When she acquitted Bussetti, the judge said she was “appalled” by the state of the disclosure in the case, after it came to light that evidence had not been passed on to the defence team.

But she also strongly criticised Mr Bussetti and his friends for the bonfire, which she said was in “colossal bad taste”.

Mr Bussetti, a father-of-two who owns a lucrative property portfolio, sent the video to two WhatsApp groups containing a total of 20 people.

He insisted the figures on the model were of his friends, and he sent the video to people who “understood the joke”.

“The majority of the people in that (WhatsApp) group were at the party, they all found it funny, we all found it funny”, he said. “It was pictures of us on the box.”

He said it was “certainly not” genuine Grenfell victims on the effigy, and argued public outrage at the video was based on a misunderstanding of the “joke”.

Bussetti said one figure with red hair was a friend whose nickname is “Ginge”, another figure with thick eyebrows was his friend whose nickname is “eyebrows”, and a third was the host of the party, Clifford Smith, who is known as “The Ghost”.

“He tries his hardest to get a sun tan and he just comes back white”, said Bussetti, denying the claim that the figure is a baby.

Prosecutors claimed one of the figures was a Muslim woman in a niqab, and one attendee of the party in November last year is heard on the video saying: “Look, little ninjas getting it at the moment”.

But Bussetti today insisted the figure was actually Mr Smith’s son: “When he was younger he used to do martial arts and called himself ‘ninja’, and we called him a ninja.”
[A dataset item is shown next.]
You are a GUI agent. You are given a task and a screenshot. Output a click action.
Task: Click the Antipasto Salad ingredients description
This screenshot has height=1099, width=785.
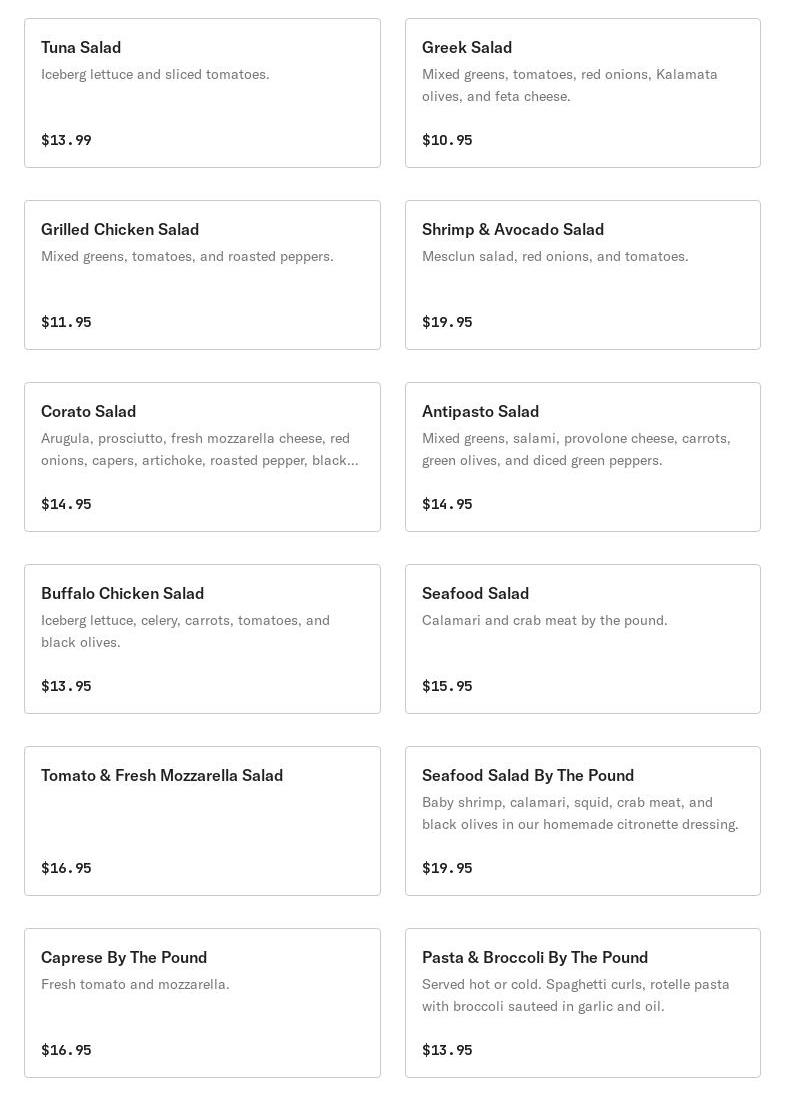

During the trial, a string of racist messages Bussetti had received and shared on WhatsApp were shown, including offensive jokes about Muslims, black people, and involving the KKK.

Asked directly if he is a racist, Mr Bussetti twice replied: “No”.

Bussetti, from South Norwood, Bussetti will now face a retrial at Westminster magistrates court in front of a different judge. He will also have to pay the CPS costs of £6,095.